Your assignment: Scan the records for the word "Select". Copy each line that includes it.

══ Data to examine ══

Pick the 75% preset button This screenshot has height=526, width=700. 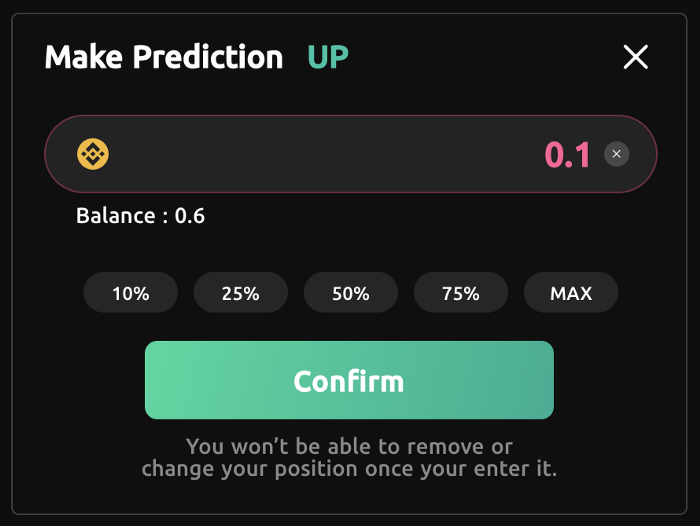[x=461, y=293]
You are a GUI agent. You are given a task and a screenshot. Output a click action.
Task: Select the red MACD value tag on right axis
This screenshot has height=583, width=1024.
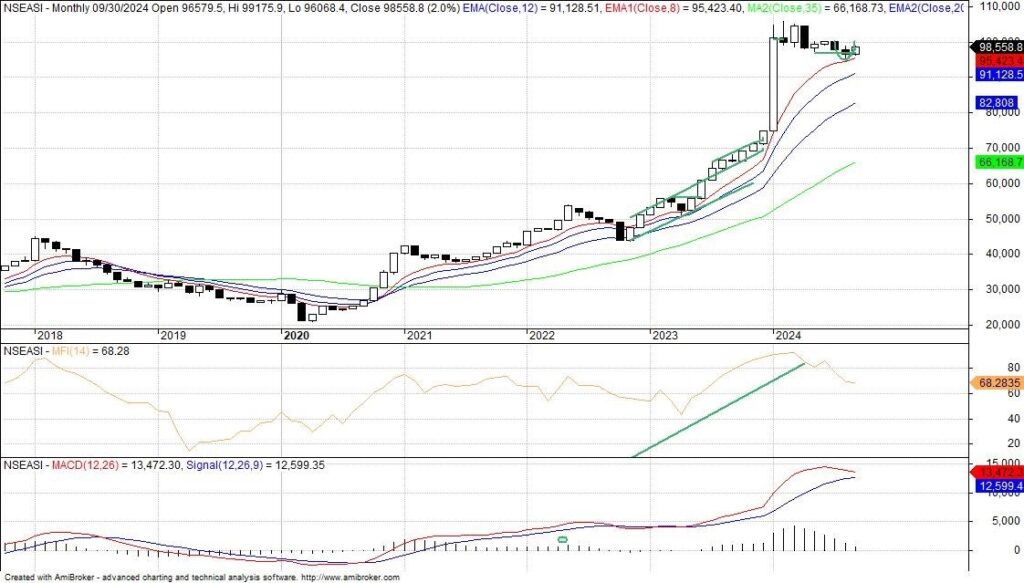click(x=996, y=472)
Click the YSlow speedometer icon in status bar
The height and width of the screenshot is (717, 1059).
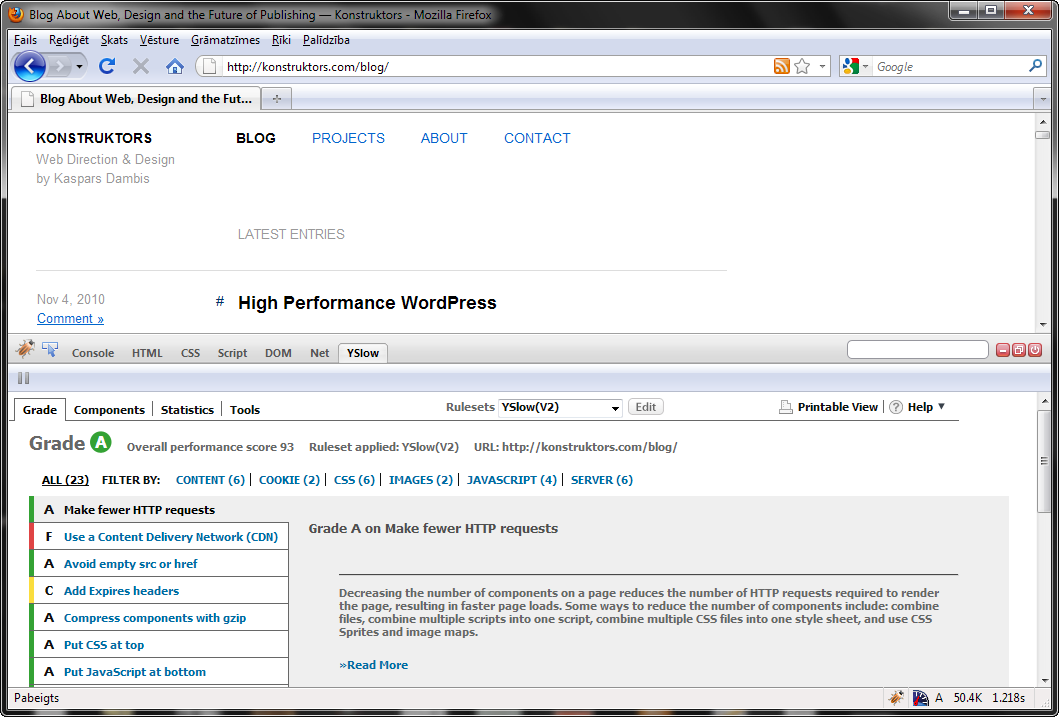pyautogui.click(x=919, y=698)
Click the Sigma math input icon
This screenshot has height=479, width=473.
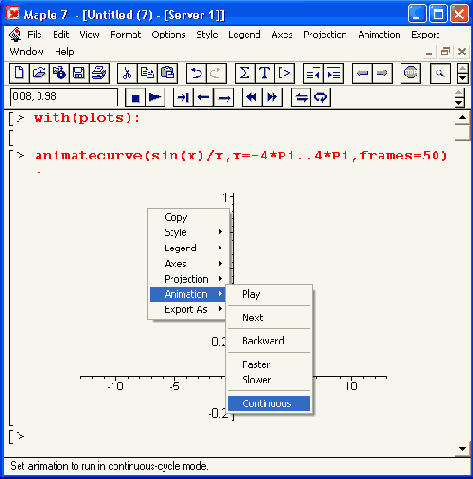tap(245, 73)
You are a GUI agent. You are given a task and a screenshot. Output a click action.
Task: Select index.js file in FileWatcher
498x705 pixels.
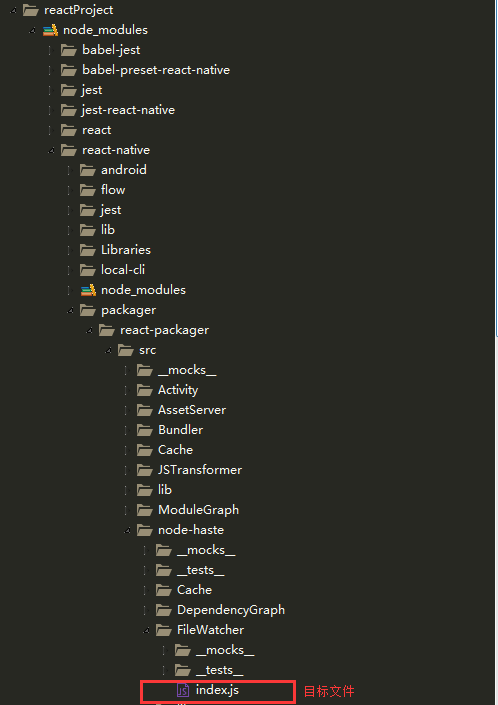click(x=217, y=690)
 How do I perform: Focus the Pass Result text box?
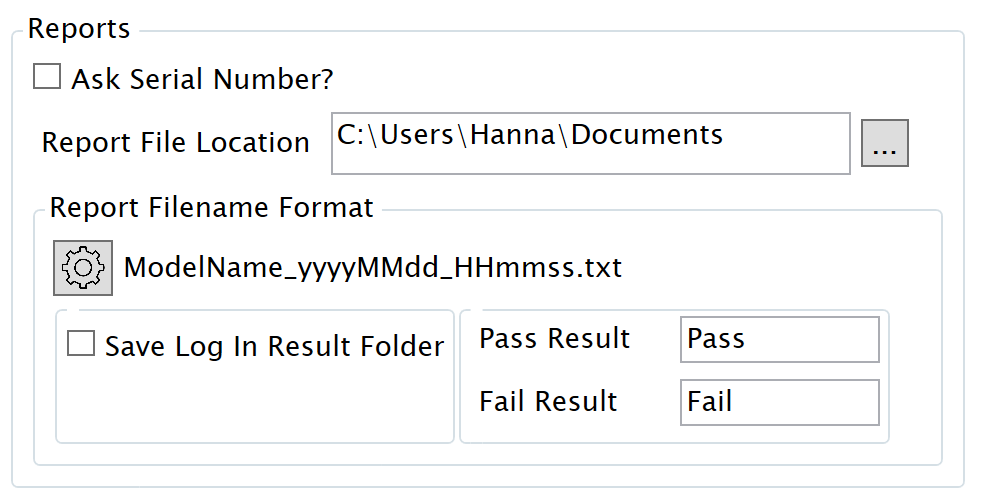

═══
══ Data to examine ══

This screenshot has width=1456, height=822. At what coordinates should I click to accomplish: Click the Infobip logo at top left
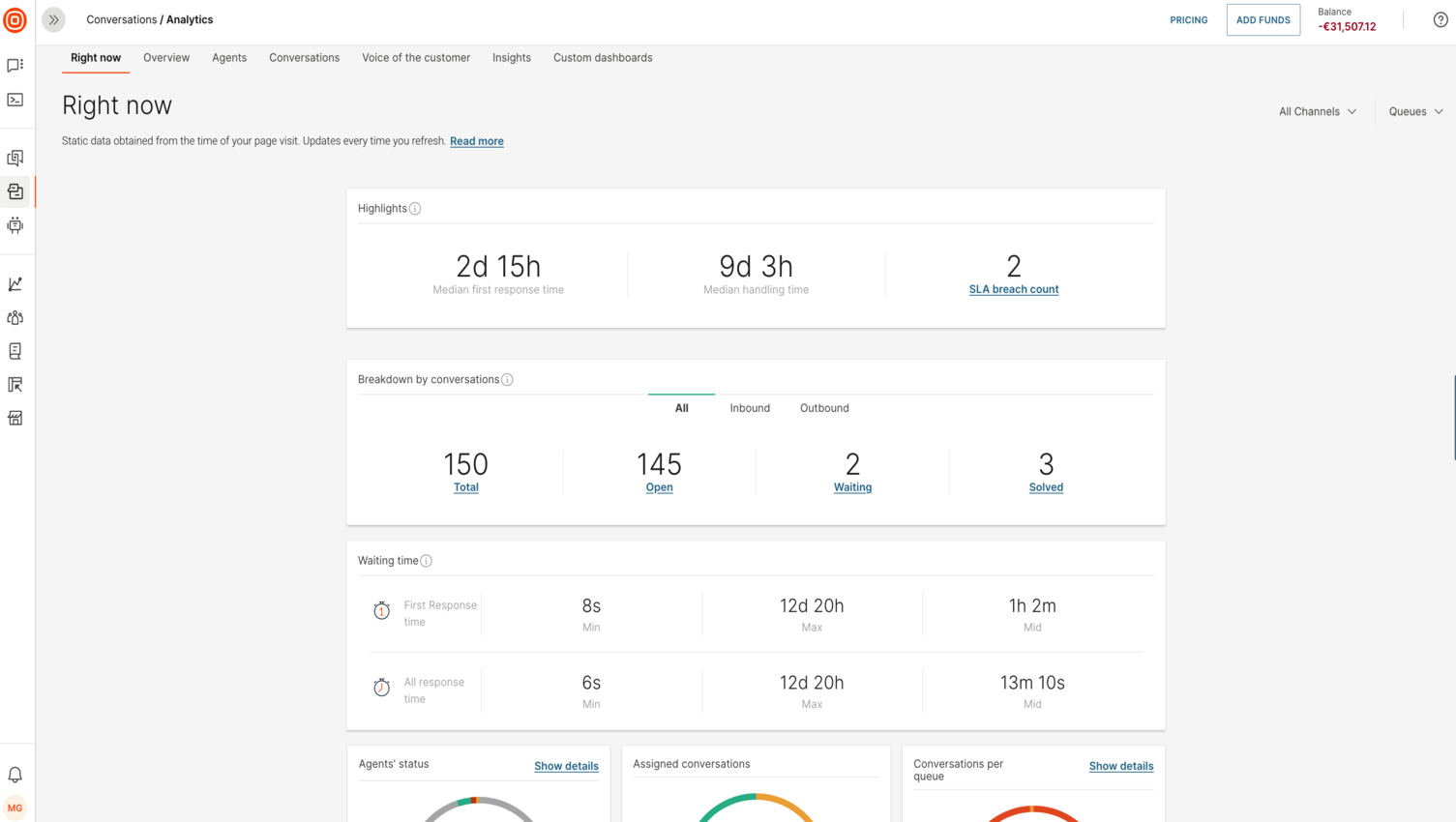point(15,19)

═══

Result:
Task: Select the red MACD value tag on right axis
Task: Select index.js file in FileWatcher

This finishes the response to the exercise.